Поглощенный столь многими неразрешенными вопросами относительно травматического стресса, я был заинтригован идеей о том, что зарождающаяся наука нейробиология способна дать некоторые ответы, и начал посещать собрания Американского колледжа нейропсихофармакологии (АКНП). В 1984 году АКНП провел много увлекательнейших лекций о разрабатываемых лекарственных препаратах, и лишь за несколько часов до моего обратного рейса в Бостон я услышал презентацию Стивена Майера из Колорадского университета, который работал совместно с Мартином Селигманом из Пенсильванского университета. Темой их исследования было изучение беспомощности у животных. Майер и Селигман систематически били сильным разрядом электрошока запертых в клетках собак. Они называли это состояние «неотвратимым шоком» (9). Будучи любителем собак, я понимал, что сам на подобное исследование никогда бы не решился, однако мне стало любопытно, как подобная жестокость скажется на животных.

После нескольких ударов током исследователи открыли клетки с собаками и снова пустили ток.
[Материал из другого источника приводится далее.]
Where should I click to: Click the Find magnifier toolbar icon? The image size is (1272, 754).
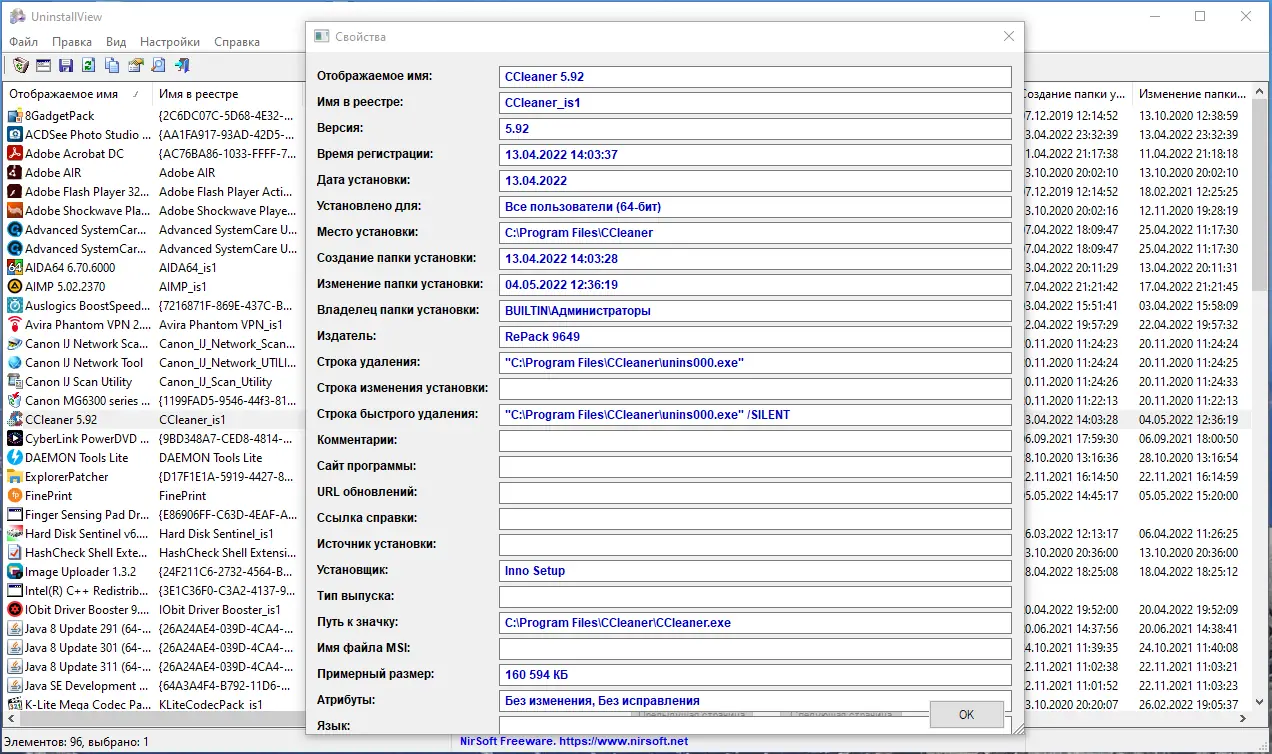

Несколько собак из контрольной группы, которые до этого электрошок не получали, сразу же убежали, однако собаки, которые уже подвергались неотвратимому шоку, не предприняли никаких попыток сбежать, даже когда клетки были открыты, – они просто лежали там, скулили и гадили.

Одной только возможности спастись, как оказалось, было недостаточно, чтобы пережившие психологическую травму животные – или люди – выбрали путь к свободе. Подобно собакам Майера и Селигмана, многие травмированные люди попросту сдаются. Вместо того чтобы экспериментировать с новыми вариантами, они остаются в плену хорошо знакомого им страха.

Я был прикован к рассказу Майера. С моими пережившими травму пациентами повторялось в точности то же самое, что они делали и с этими бедными собаками. Им тоже был нанесен ужасный вред – вред, от которого им было не убежать. Я мысленно пробежался по своим пациентам. Практически все из них были в той или иной степени загнаны в ловушку, будучи не в состоянии предпринять меры, чтобы предотвратить неизбежное. Их реакция «бей или беги» была нарушена, и результатом была чрезмерная возбужденность или полная апатия.

Майер и Селигман также обнаружили, что травмированные собаки выделяли гораздо больше гормонов стресса, чем обычно. Это подтверждало появляющиеся новые знания о биологической подоплеке травматического стресса. Группа молодых ученых, среди которых были Стив Саутвик и Джон Кристал из Йеля, Арье Шалев из медицинской школы Хадасса в Иерусалиме, Франк Патнэм из Национального института психического здоровья (НИПЗ) и Роджер Питмэн из Гарварда, все получили свидетельство того, что пережившие травму люди продолжают вырабатывать большое количество гормонов стресса еще долгое время после того, как опасность миновала, а Рэйчел Иегуда из сети больниц «Mount Sinai» в Нью-Йорке представила парадоксальные на первый взгляд данные о заниженном уровне гормона стресса под названием кортизол у людей с ПТСР. Эти данные обрели смысл только после того, как в ходе дальнейших исследований стало ясно, что кортизол отвечает за прекращение стрессовой реакции, посылая мозгу сигнал о полной безопасности, а при ПТСР гормоны стресса в организме не возвращаются к своему начальному уровню, когда угроза миновала.

В идеале наши гормоны стресса должны обеспечивать стремительную реакцию на угрозу с последующим быстрым восстановлением гормонального баланса. У пациентов с ПТСР, однако, данный механизм не срабатывает. Сигналы, связанные со стрессовой реакцией (бей/беги/замри), продолжают отправляться и после того, как опасность миновала.

Как это было и с собаками, эта система не возвращается в нормальное состояние. Продолжающие выделяться гормоны стресса выражаются в виде повышенного возбуждения и паники, в долгосрочной перспективе подрывая здоровье.